About this task — Exactly as written, copy the lines of the data below from the first through the one containing "Kan I levere".

[Collected data entries]
# # # #

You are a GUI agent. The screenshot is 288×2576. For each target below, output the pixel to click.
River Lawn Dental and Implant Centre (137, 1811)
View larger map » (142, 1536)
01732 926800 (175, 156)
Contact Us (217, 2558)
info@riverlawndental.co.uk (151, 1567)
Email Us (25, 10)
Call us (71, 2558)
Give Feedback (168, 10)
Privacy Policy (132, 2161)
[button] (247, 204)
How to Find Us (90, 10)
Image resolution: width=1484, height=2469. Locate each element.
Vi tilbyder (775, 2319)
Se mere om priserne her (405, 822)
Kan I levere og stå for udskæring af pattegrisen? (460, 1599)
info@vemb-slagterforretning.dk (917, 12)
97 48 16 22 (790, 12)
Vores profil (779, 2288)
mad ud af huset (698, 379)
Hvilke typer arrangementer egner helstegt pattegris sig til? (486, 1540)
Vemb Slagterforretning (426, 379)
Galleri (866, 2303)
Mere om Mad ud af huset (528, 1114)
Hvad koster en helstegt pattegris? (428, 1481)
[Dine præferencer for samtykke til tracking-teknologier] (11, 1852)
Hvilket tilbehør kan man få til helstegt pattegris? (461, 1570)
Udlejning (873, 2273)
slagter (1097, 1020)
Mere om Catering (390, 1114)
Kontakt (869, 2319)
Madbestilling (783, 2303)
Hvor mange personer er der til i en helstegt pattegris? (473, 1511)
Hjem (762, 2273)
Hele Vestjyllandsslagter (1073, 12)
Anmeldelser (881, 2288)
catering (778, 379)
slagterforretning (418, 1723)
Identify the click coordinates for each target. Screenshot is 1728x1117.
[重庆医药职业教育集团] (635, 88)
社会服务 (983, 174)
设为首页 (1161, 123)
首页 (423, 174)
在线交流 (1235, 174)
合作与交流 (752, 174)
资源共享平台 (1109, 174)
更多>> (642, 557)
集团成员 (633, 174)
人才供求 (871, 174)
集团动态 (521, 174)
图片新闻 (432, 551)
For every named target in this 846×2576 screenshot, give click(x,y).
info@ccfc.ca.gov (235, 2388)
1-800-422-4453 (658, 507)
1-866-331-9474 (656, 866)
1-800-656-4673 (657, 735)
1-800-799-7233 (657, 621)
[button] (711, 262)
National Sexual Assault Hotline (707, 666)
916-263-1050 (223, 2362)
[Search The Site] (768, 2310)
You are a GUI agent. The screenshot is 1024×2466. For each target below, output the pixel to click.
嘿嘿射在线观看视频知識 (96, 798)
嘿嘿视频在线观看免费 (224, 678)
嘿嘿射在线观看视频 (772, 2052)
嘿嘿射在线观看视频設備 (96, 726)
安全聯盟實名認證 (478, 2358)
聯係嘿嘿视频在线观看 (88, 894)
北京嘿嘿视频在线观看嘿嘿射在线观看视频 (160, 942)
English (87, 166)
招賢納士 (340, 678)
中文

# # # #

Your response —
You are a GUI agent. The screenshot is 288×2576. For each target below, output the pixel to click.
River Lawn Dental and Implant Centre (137, 1811)
View larger map » (142, 1536)
01732 926800 (175, 156)
Contact Us (217, 2558)
info@riverlawndental.co.uk (151, 1567)
Email Us (25, 10)
Call us (71, 2558)
Give Feedback (168, 10)
Privacy Policy (132, 2161)
[button] (247, 204)
How to Find Us (90, 10)
Image resolution: width=1484, height=2469. Locate each element.
Vi tilbyder (775, 2319)
Se mere om priserne her (405, 822)
Kan I levere og stå for udskæring af pattegrisen? (460, 1599)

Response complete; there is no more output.